Hepimizin hayatında unutamadığı öğretmenlerimiz olmuştur.
Bazen tatlı bir tebessümle.
Bazen sert bir bakışla.
Bazen de unutamadığımız sihirli bir sözcükle hatırlarız onları.
Bir an ilköğretim yıllarıma gittim.
O küçücük köyün, küçücük okuluna ve koca yürekli öğretmenimin yanına.
***
OKULA BAŞLAMA SERÜVENİM
Evin en küçük bireyi ve hassas bir bünyeye sahip olmam, evdekilerin üzerime titremesine neden oldu. Bu durum sizin bazen lehinizedir bazen aleyhinize.
Aile bireylerine isterseniz birçok şeyi yaptırabilirsiniz.

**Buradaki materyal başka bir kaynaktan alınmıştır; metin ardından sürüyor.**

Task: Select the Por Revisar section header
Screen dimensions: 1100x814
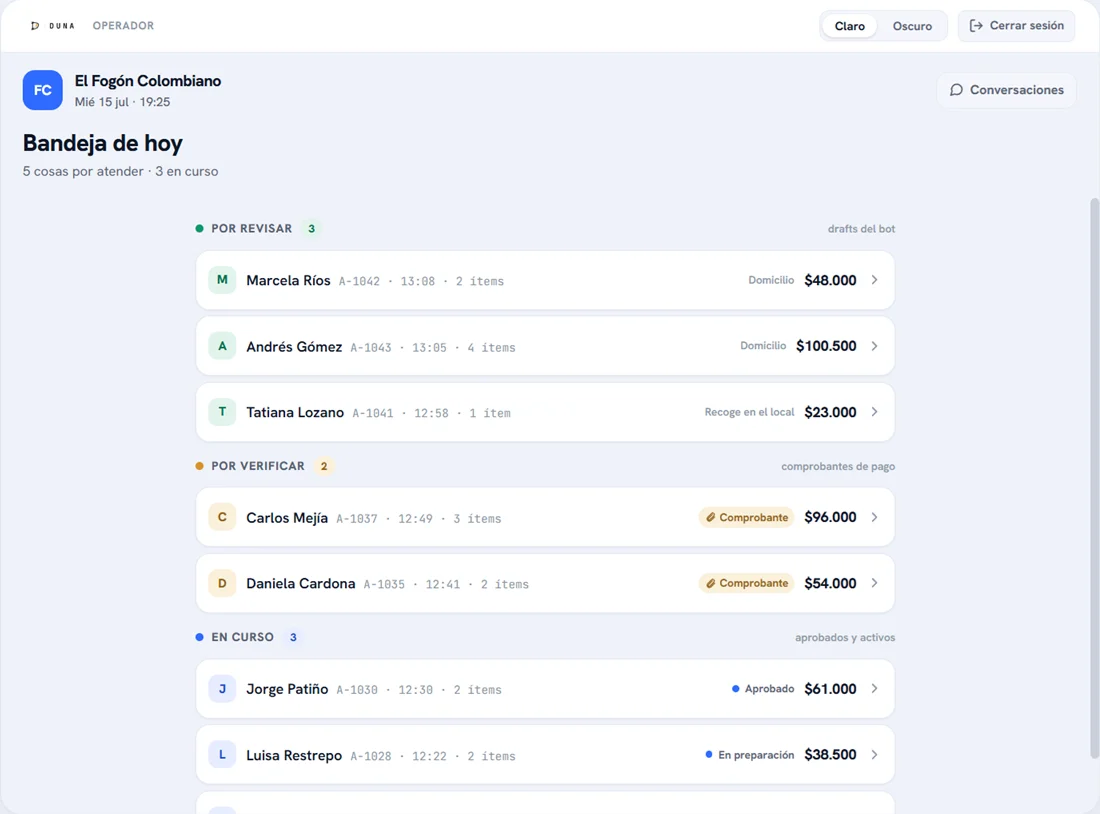Action: (251, 229)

Aleyhinize olan kısmı ise hastalanmasın diye, bütün gözlerin üzerinizde olmasıdır.
Bütün gözlerin üzerinizde olması demek, bembeyaz karı camdan izleyip içinde yuvarlanamamanız demektir ya da yağmurun mis gibi kokusu altında ıslanamamanız demektir.

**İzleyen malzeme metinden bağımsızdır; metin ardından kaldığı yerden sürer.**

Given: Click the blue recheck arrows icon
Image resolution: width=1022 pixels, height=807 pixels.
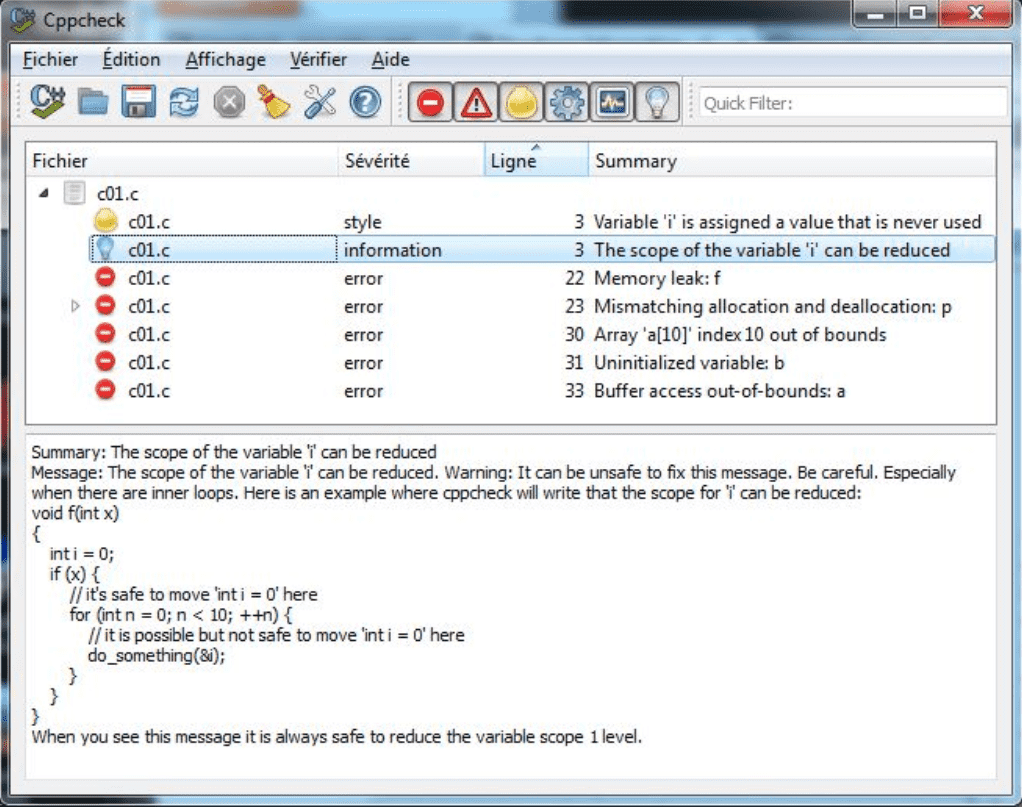Looking at the screenshot, I should click(x=184, y=102).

Sabaha kadar başınızı bekleyen annenizin olması, üç ayrı doktora götürüp, iyileştiremeyen, kendi çözümleriyle tedavi eden babanızın olması demektir.
Acıktım sözcüğünü duyar duymaz, evdeki her bireyin koşarak size açık büfe ikram sunması demektir.
Bunun bir çözümü olmalıydı.
Bir sabah kalktığımda, ablam okula başlamanın heyecanıyla önlüğünü giyiyordu.
Ben de okula gideceğim deyip, bir anda ablamın yedek önlüğü giyip, peşine düştüm.
Tabi heyecanım uzun sürmedi, abim kucaklayıp geri eve getirmişti.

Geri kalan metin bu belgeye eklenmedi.